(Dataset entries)
Content starts
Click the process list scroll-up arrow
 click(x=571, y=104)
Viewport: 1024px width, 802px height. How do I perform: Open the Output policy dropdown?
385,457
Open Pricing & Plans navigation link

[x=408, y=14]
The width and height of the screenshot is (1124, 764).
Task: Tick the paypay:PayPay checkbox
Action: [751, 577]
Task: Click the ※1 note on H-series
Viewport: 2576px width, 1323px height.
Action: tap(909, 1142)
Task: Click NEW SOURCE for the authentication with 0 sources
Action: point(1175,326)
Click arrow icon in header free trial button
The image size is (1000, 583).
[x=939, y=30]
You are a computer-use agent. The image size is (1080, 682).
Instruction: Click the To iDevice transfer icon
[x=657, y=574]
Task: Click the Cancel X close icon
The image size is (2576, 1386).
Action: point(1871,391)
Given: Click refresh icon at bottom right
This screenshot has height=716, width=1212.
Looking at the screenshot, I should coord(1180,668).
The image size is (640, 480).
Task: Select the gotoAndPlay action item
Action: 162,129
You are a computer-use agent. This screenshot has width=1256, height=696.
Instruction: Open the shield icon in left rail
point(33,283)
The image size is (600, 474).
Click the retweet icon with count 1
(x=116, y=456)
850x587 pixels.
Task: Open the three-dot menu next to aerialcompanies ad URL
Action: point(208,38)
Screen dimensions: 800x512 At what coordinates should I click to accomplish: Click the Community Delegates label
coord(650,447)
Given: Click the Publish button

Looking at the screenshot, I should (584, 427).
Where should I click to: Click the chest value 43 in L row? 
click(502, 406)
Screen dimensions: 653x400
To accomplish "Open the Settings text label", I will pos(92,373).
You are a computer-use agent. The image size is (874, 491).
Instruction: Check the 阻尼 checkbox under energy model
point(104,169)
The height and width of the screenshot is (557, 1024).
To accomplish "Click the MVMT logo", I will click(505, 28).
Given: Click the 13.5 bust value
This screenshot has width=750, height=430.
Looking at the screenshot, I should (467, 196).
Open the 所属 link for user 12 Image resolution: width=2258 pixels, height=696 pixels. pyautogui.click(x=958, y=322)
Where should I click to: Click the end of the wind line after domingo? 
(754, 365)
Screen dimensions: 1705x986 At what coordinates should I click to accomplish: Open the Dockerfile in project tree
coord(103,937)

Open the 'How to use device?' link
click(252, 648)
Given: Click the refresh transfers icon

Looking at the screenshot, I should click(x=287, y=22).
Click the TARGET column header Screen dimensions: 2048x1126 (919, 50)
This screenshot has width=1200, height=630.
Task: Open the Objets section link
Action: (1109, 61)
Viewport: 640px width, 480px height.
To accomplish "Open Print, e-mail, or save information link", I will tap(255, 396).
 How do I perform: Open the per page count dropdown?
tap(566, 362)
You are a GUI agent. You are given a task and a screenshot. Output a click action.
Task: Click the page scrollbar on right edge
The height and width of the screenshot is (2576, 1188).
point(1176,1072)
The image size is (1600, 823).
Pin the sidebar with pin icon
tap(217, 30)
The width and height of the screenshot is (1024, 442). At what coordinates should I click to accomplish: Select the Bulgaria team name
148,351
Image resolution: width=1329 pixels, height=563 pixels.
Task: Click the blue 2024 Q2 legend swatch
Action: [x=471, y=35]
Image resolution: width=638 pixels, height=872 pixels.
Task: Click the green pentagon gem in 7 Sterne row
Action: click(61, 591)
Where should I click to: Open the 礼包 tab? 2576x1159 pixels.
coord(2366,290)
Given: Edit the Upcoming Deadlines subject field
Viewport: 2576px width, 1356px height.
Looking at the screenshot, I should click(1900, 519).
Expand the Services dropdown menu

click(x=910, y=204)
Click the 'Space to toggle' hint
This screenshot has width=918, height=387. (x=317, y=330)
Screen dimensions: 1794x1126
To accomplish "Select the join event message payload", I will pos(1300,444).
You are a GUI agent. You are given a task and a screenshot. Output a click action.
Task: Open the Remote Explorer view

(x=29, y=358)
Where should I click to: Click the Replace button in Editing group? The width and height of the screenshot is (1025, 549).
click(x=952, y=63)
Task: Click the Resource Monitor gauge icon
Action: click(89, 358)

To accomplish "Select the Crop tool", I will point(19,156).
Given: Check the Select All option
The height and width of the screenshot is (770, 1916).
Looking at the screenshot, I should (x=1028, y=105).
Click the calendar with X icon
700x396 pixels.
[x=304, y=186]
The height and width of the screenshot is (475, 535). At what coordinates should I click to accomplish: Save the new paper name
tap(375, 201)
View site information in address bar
Content ends
Work task: Generate an exact reproduction of all entries.

Worked solution:
Click the process list scroll-up arrow
 click(x=571, y=104)
Viewport: 1024px width, 802px height. How do I perform: Open the Output policy dropdown?
385,457
Open Pricing & Plans navigation link

[x=408, y=14]
The width and height of the screenshot is (1124, 764).
Task: Tick the paypay:PayPay checkbox
Action: [751, 577]
Task: Click the ※1 note on H-series
Viewport: 2576px width, 1323px height.
Action: tap(909, 1142)
Task: Click NEW SOURCE for the authentication with 0 sources
Action: point(1175,326)
Click arrow icon in header free trial button
The image size is (1000, 583).
[x=939, y=30]
You are a computer-use agent. The image size is (1080, 682).
Instruction: Click the To iDevice transfer icon
[x=657, y=574]
Task: Click the Cancel X close icon
The image size is (2576, 1386).
Action: point(1871,391)
Given: Click refresh icon at bottom right
This screenshot has height=716, width=1212.
Looking at the screenshot, I should coord(1180,668).
The image size is (640, 480).
Task: Select the gotoAndPlay action item
Action: 162,129
You are a computer-use agent. This screenshot has width=1256, height=696.
Instruction: Open the shield icon in left rail
point(33,283)
The image size is (600, 474).
Click the retweet icon with count 1
(x=116, y=456)
850x587 pixels.
Task: Open the three-dot menu next to aerialcompanies ad URL
Action: point(208,38)
Screen dimensions: 800x512 At what coordinates should I click to accomplish: Click the Community Delegates label
coord(650,447)
Given: Click the Publish button

Looking at the screenshot, I should (584, 427).
Where should I click to: Click the chest value 43 in L row? 
click(502, 406)
Screen dimensions: 653x400
To accomplish "Open the Settings text label", I will pos(92,373).
You are a computer-use agent. The image size is (874, 491).
Instruction: Check the 阻尼 checkbox under energy model
point(104,169)
The height and width of the screenshot is (557, 1024).
To accomplish "Click the MVMT logo", I will click(505, 28).
Given: Click the 13.5 bust value
This screenshot has width=750, height=430.
Looking at the screenshot, I should (467, 196).
Open the 所属 link for user 12 Image resolution: width=2258 pixels, height=696 pixels. pyautogui.click(x=958, y=322)
Where should I click to: Click the end of the wind line after domingo? 
(754, 365)
Screen dimensions: 1705x986 At what coordinates should I click to accomplish: Open the Dockerfile in project tree
coord(103,937)

Open the 'How to use device?' link
click(252, 648)
Given: Click the refresh transfers icon

Looking at the screenshot, I should click(x=287, y=22).
Click the TARGET column header Screen dimensions: 2048x1126 (919, 50)
This screenshot has width=1200, height=630.
Task: Open the Objets section link
Action: (1109, 61)
Viewport: 640px width, 480px height.
To accomplish "Open Print, e-mail, or save information link", I will tap(255, 396).
 How do I perform: Open the per page count dropdown?
tap(566, 362)
You are a GUI agent. You are given a task and a screenshot. Output a click action.
Task: Click the page scrollbar on right edge
The height and width of the screenshot is (2576, 1188).
point(1176,1072)
The image size is (1600, 823).
Pin the sidebar with pin icon
tap(217, 30)
The width and height of the screenshot is (1024, 442). At what coordinates should I click to accomplish: Select the Bulgaria team name
148,351
Image resolution: width=1329 pixels, height=563 pixels.
Task: Click the blue 2024 Q2 legend swatch
Action: [x=471, y=35]
Image resolution: width=638 pixels, height=872 pixels.
Task: Click the green pentagon gem in 7 Sterne row
Action: click(61, 591)
Where should I click to: Open the 礼包 tab? 2576x1159 pixels.
coord(2366,290)
Given: Edit the Upcoming Deadlines subject field
Viewport: 2576px width, 1356px height.
Looking at the screenshot, I should click(1900, 519).
Expand the Services dropdown menu

click(x=910, y=204)
Click the 'Space to toggle' hint
This screenshot has width=918, height=387. (x=317, y=330)
Screen dimensions: 1794x1126
To accomplish "Select the join event message payload", I will pos(1300,444).
You are a GUI agent. You are given a task and a screenshot. Output a click action.
Task: Open the Remote Explorer view

(x=29, y=358)
Where should I click to: Click the Replace button in Editing group? The width and height of the screenshot is (1025, 549).
click(x=952, y=63)
Task: Click the Resource Monitor gauge icon
Action: click(89, 358)

To accomplish "Select the Crop tool", I will point(19,156).
Given: Check the Select All option
The height and width of the screenshot is (770, 1916).
Looking at the screenshot, I should (x=1028, y=105).
Click the calendar with X icon
700x396 pixels.
[x=304, y=186]
The height and width of the screenshot is (475, 535). At what coordinates should I click to accomplish: Save the new paper name
tap(375, 201)
View site information in address bar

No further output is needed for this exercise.